* [PROVIDED TEXT]:
** Begin **

There's no one from Napster represented as an author in this collection of essays, but Clay Shirky presents an essay called "Listening to Napster." In that essay, Shirky gives an opinion on why Napster has succeeded: It focused on providing something consumers wanted, and bypassed Internet conventions (like the Domain Naming System) because they weren't the best way to provide the service. This is not an earth-shattering revelation, but it's true, and it's something developers of any new service (Internet-based or otherwise) need to keep in mind.
Some of the technical proposals presented here will get readers thinking. An example: Require that senders of e-mail solve a moderately complex math problem before recipients' mailboxes will accept their mail. The problem would be no big deal for a mailer to solve if he or she were sending messages one at a time, but the processor load would really add up for spammers who blast tens of thousands of unwanted emails onto the Internet in a single session. Another idea: mechanizing the concept of reputation so people know whose thoughts and whose creative works (like software) are worth using or believing.

** End **

* [DATA EXCERPTS]:
** Begin **

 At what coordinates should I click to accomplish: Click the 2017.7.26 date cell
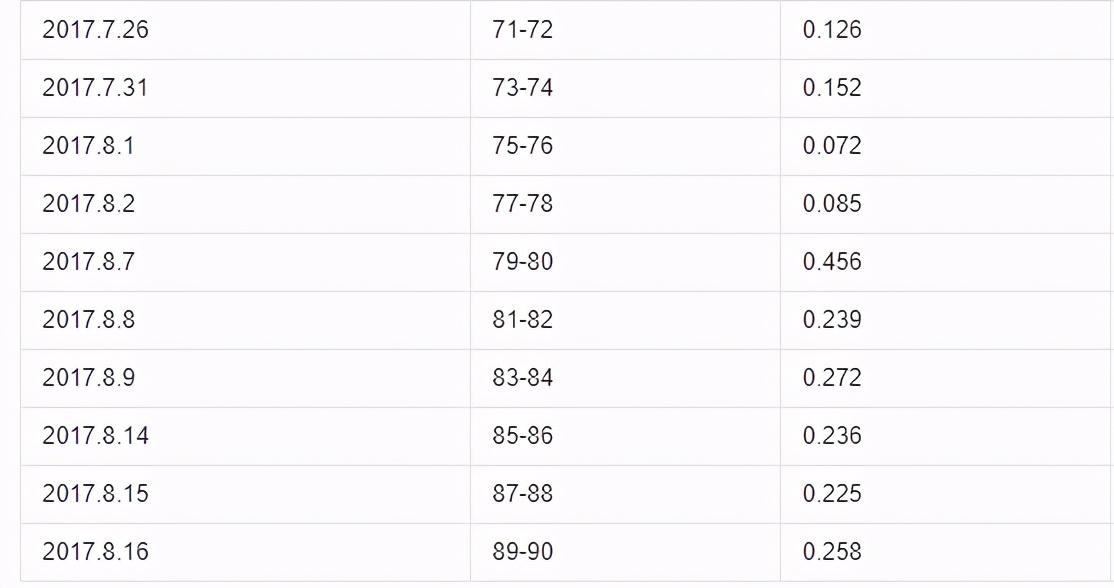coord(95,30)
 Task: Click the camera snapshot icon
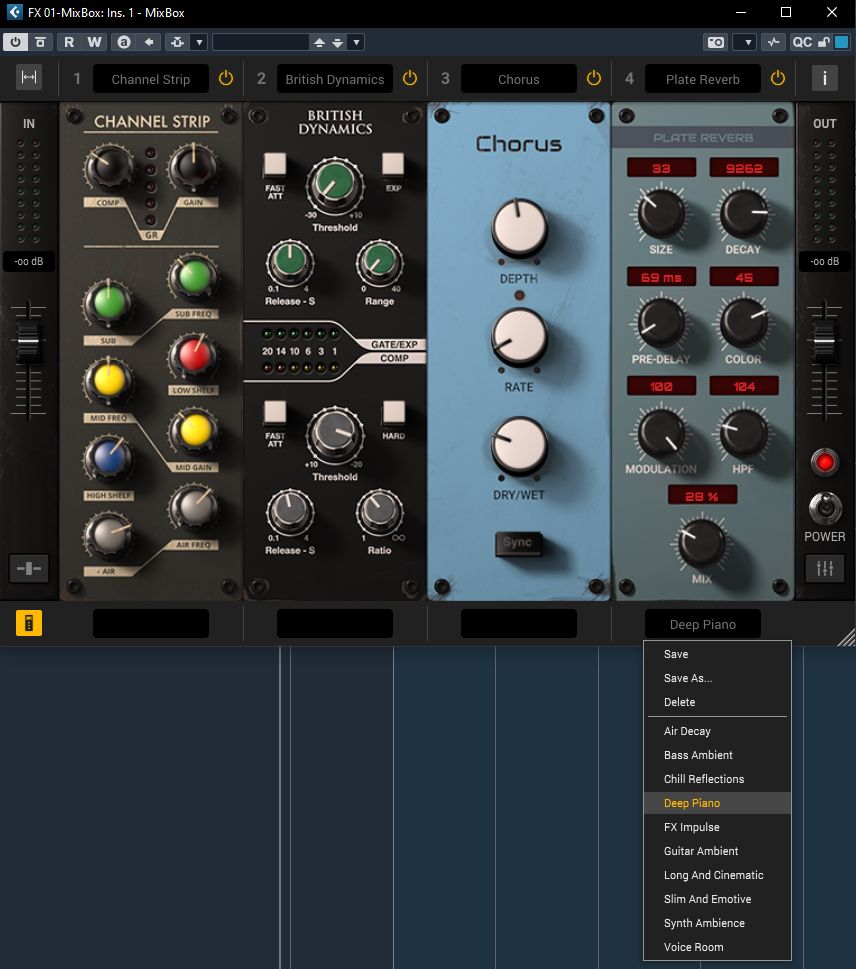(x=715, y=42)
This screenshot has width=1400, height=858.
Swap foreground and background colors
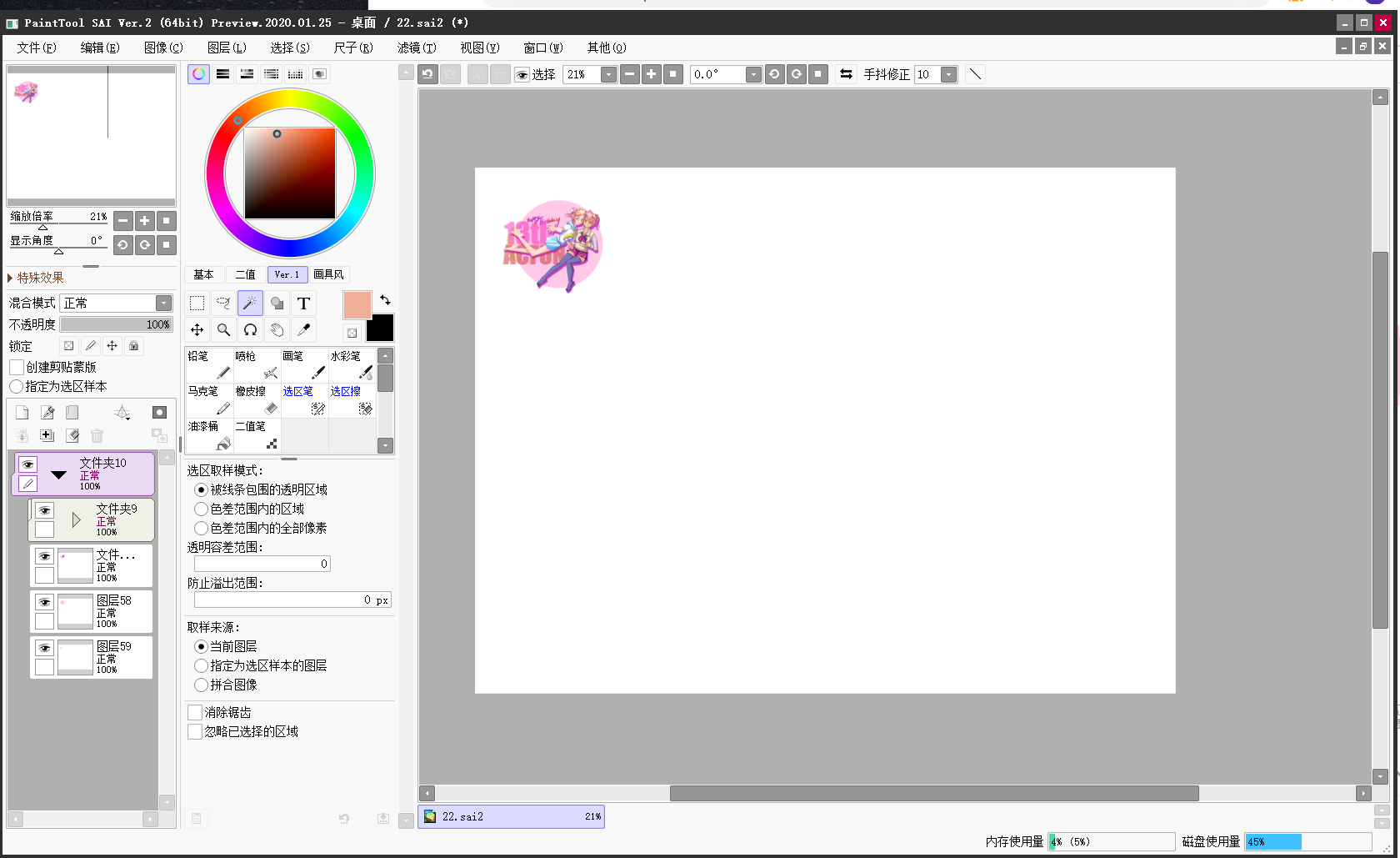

** End **

* [THE TASKS]:
1) In the review excerpt, which Internet convention is named as one that Napster bypassed?
2) Write the next paragraph of the review excerpt, picking up right after its final sentence.

* [SET OF ANSWERS]:
1) The Domain Naming System

2)
More business-oriented readers might want to read more about the more subtle ways of incorporating peer-to-peer components into business models. Lots of traditional Web services--Amazon.com is an example--are supplementing their client-server activities with others that have peer-to-peer characteristics. Amazon.com, for example, lets operators of small Web sites promote goods and rely on the centralized resources for billing and fulfillment. There's no distributed software (other than a few links), but the company takes advantage of creativity and marketing efforts outside of its official core. Coverage of that sort of "soft" distributed computing might be a good supplement for the second edition of this book.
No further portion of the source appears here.